→ Given data

-- Opening Marker --

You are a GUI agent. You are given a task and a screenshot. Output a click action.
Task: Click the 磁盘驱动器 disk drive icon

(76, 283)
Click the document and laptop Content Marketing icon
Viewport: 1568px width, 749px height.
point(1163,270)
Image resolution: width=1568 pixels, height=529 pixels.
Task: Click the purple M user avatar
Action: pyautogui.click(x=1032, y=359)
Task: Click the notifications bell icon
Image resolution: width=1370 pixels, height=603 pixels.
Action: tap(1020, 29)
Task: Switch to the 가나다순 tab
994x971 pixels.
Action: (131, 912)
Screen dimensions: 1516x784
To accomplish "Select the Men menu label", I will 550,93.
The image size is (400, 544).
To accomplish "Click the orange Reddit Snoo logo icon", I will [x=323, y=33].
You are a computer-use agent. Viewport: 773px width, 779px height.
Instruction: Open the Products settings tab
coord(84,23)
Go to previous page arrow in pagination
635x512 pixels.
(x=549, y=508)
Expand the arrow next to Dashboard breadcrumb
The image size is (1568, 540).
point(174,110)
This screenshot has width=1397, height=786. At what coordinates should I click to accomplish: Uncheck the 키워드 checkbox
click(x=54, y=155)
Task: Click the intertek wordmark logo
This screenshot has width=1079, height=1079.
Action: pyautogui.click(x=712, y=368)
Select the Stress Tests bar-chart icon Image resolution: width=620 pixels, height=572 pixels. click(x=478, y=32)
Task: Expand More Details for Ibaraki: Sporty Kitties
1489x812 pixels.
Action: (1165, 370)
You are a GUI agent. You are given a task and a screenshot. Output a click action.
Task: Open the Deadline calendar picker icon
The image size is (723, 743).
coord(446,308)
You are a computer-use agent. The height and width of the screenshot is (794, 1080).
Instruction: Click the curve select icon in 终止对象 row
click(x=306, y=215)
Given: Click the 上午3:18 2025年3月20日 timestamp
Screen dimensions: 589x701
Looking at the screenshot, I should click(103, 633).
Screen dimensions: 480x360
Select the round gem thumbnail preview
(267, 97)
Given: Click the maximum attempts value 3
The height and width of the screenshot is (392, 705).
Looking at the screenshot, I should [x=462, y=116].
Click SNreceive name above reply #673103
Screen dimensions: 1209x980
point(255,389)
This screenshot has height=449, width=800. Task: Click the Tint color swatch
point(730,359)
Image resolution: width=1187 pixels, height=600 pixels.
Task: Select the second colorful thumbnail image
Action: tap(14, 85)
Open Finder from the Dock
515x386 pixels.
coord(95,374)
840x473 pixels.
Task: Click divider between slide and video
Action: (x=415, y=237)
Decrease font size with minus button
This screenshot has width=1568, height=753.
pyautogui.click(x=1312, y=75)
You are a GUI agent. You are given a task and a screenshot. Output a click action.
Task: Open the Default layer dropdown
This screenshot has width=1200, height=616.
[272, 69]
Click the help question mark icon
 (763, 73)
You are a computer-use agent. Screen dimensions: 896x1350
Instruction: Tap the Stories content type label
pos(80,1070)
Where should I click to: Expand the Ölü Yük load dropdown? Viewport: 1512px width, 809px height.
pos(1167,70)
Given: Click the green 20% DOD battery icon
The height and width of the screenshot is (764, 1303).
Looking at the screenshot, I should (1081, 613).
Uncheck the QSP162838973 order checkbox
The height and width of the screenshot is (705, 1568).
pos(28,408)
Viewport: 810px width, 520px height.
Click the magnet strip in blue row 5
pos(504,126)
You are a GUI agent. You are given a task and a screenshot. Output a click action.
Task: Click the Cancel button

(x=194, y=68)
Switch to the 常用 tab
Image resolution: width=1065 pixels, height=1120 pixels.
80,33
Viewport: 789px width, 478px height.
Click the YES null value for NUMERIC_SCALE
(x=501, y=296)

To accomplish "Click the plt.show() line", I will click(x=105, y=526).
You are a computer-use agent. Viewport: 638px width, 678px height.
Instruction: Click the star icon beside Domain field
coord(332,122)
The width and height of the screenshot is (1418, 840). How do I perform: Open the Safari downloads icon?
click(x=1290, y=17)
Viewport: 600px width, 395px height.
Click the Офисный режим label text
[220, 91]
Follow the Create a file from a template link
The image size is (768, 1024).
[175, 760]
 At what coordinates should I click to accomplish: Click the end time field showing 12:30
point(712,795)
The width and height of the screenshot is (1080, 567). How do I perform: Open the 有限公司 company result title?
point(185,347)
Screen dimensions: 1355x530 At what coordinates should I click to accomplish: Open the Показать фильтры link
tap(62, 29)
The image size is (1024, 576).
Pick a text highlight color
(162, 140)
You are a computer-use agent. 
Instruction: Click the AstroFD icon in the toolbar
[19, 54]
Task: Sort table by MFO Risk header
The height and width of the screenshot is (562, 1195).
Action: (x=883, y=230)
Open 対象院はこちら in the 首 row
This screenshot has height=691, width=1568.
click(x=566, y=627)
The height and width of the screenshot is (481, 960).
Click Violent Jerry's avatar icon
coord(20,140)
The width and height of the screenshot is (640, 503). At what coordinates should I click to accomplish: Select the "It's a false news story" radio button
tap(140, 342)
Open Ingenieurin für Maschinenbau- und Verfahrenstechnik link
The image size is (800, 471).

-- Closing Marker --

Among the lines above, find those with the word "will" and list them.

To accomplish "Select the Men menu label", I will 550,93.
To accomplish "Click the orange Reddit Snoo logo icon", I will [x=323, y=33].
To accomplish "Click the plt.show() line", I will click(x=105, y=526).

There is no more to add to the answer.